** DATA SUPPLIED follows **
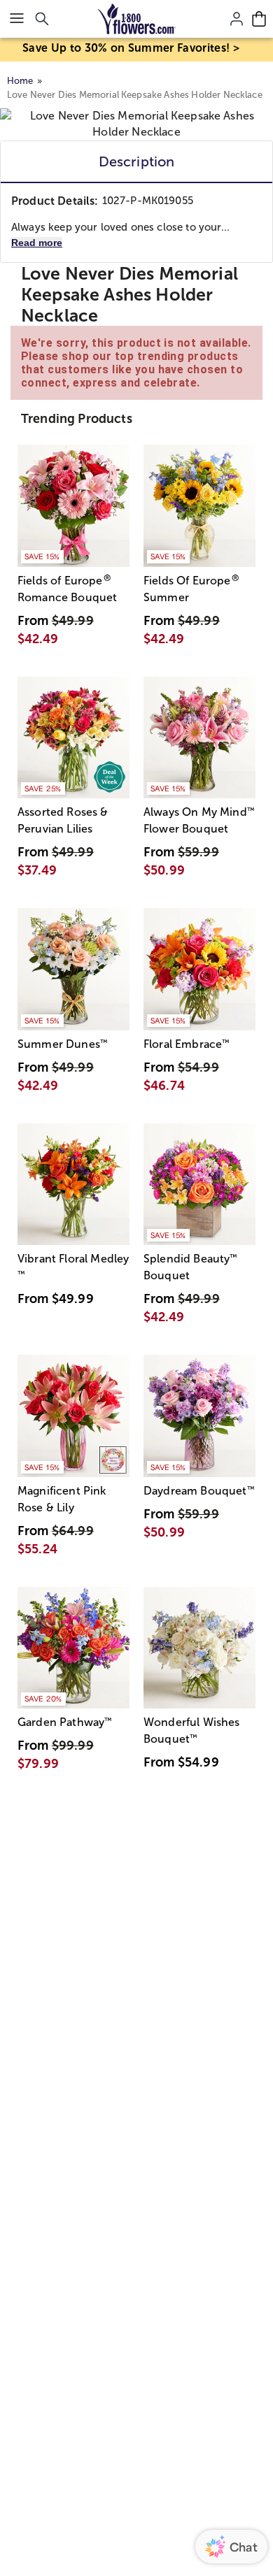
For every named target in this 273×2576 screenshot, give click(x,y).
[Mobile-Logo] (137, 19)
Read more (36, 242)
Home (20, 80)
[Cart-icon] (259, 18)
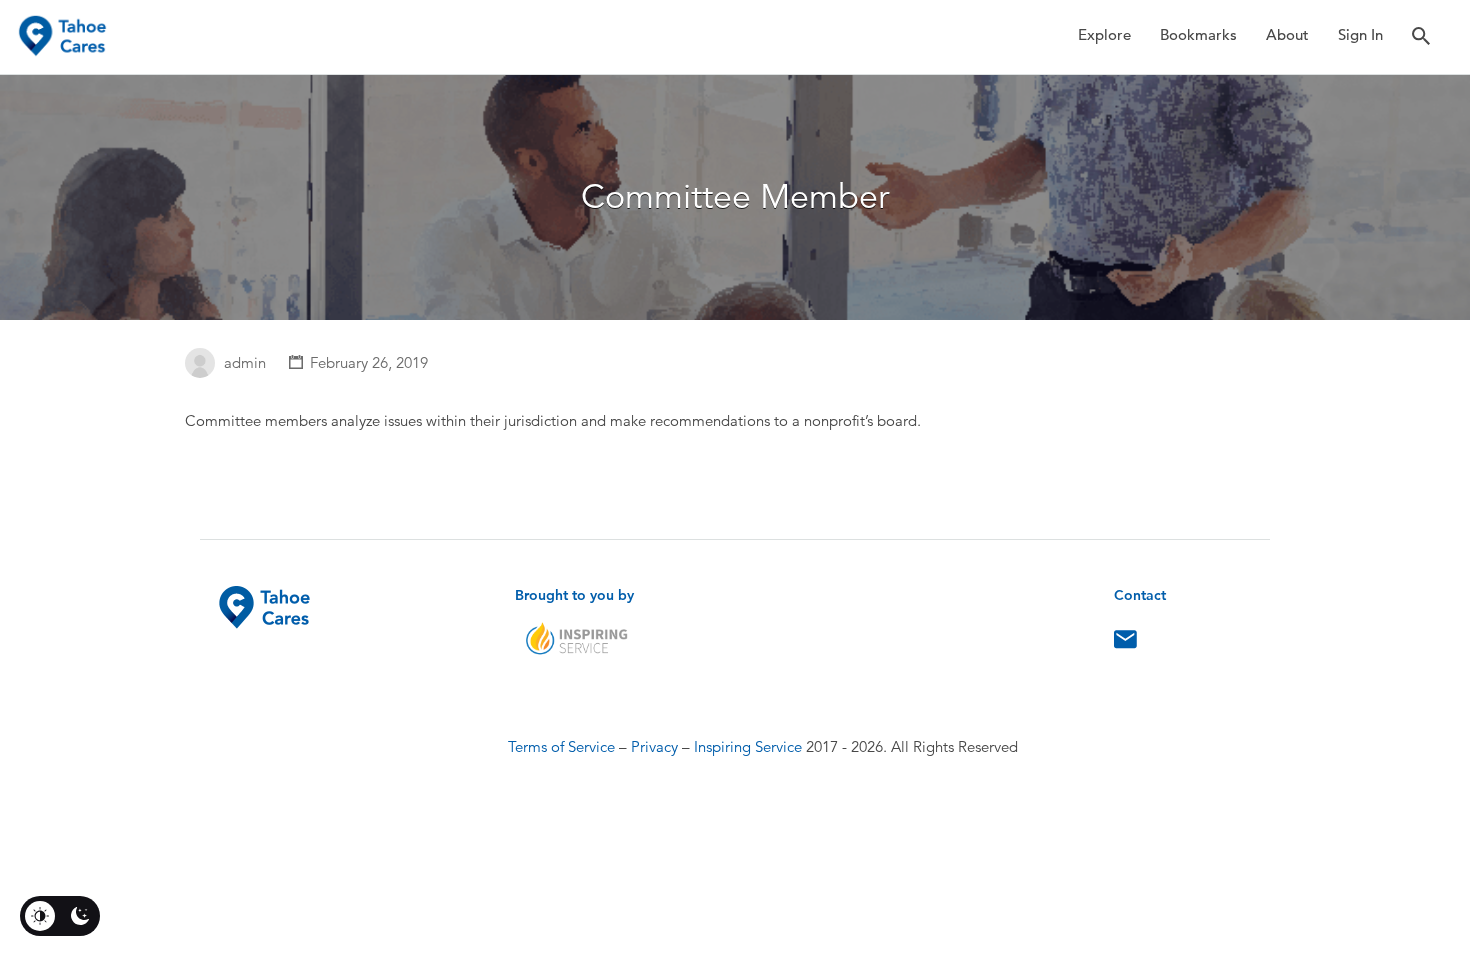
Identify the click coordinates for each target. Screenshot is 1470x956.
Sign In (1360, 34)
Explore (1104, 34)
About (1287, 34)
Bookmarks (1198, 34)
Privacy (654, 746)
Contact (1125, 644)
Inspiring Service (748, 746)
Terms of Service (561, 746)
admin (245, 362)
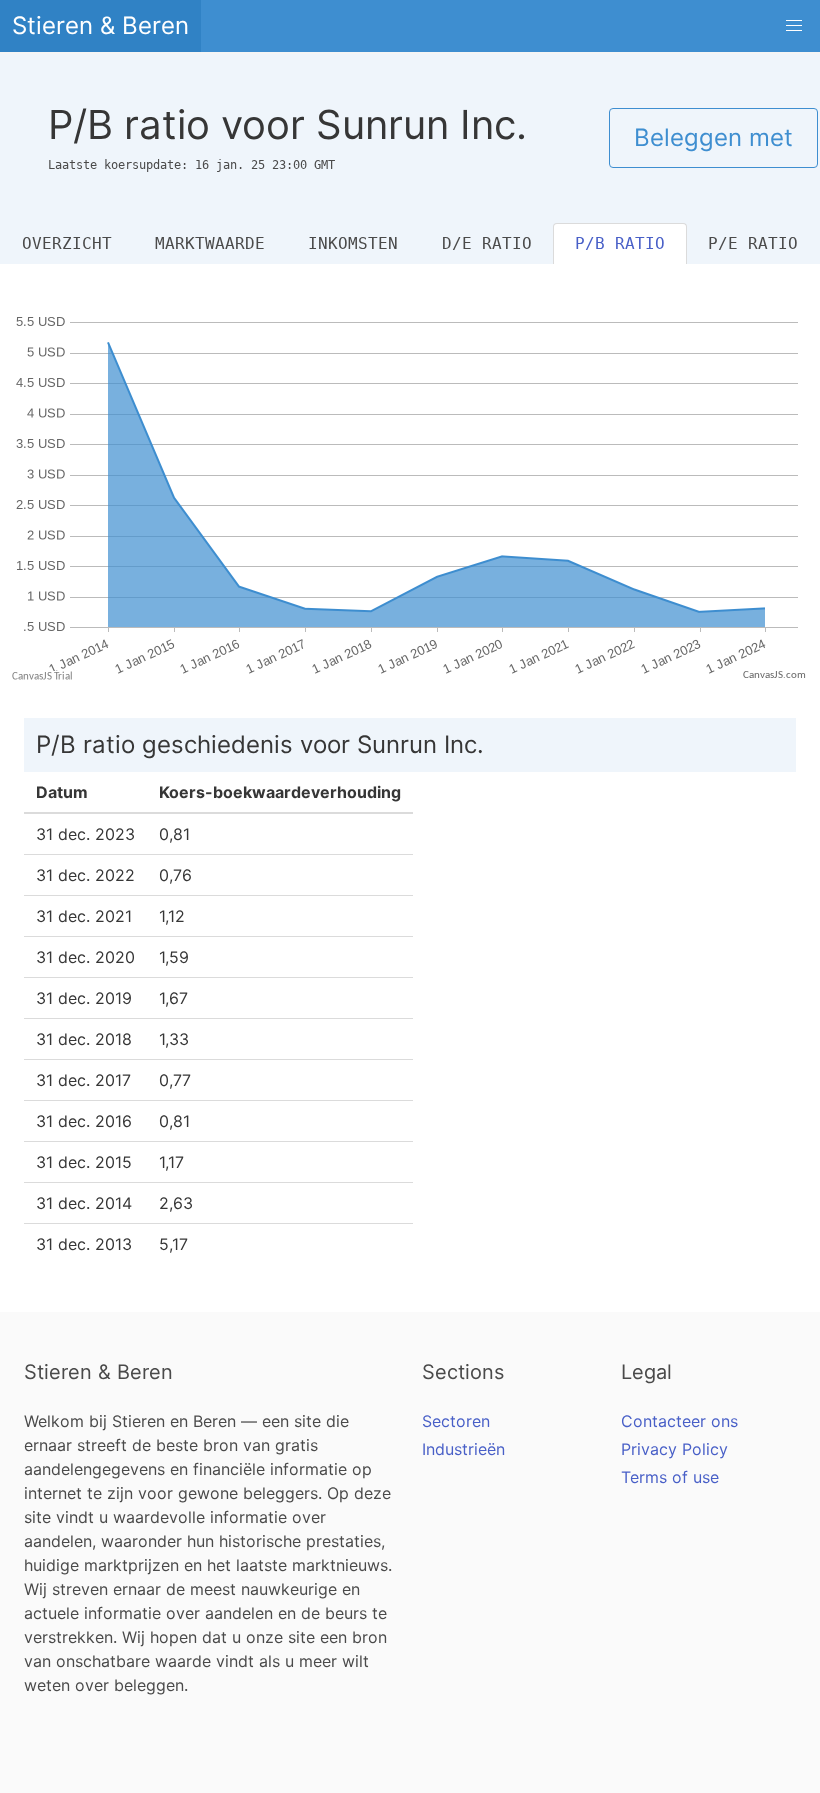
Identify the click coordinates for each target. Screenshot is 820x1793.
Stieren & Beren (100, 25)
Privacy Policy (674, 1449)
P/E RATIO (753, 243)
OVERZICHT (67, 243)
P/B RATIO (620, 243)
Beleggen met (713, 137)
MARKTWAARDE (210, 243)
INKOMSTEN (353, 243)
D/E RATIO (487, 243)
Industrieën (463, 1449)
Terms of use (670, 1477)
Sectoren (456, 1421)
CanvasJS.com (774, 675)
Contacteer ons (679, 1421)
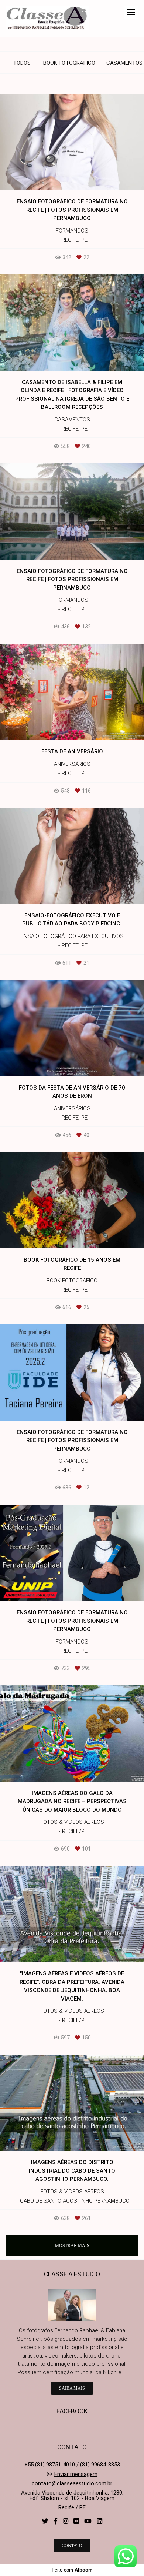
** End of DATA SUPPLIED **
» **EXERCISE OBJECTIVE**
Only the lines holding "target" are wanted, so copy each of them from the material.

» **ANSWER SECTION**
For every named target in this 273×2576 screenshot, give click(x,y).
Identify the click coordinates for each target. Screenshot is 1470x956.
Identify the click coordinates for each target. Screenshot is 820x1793.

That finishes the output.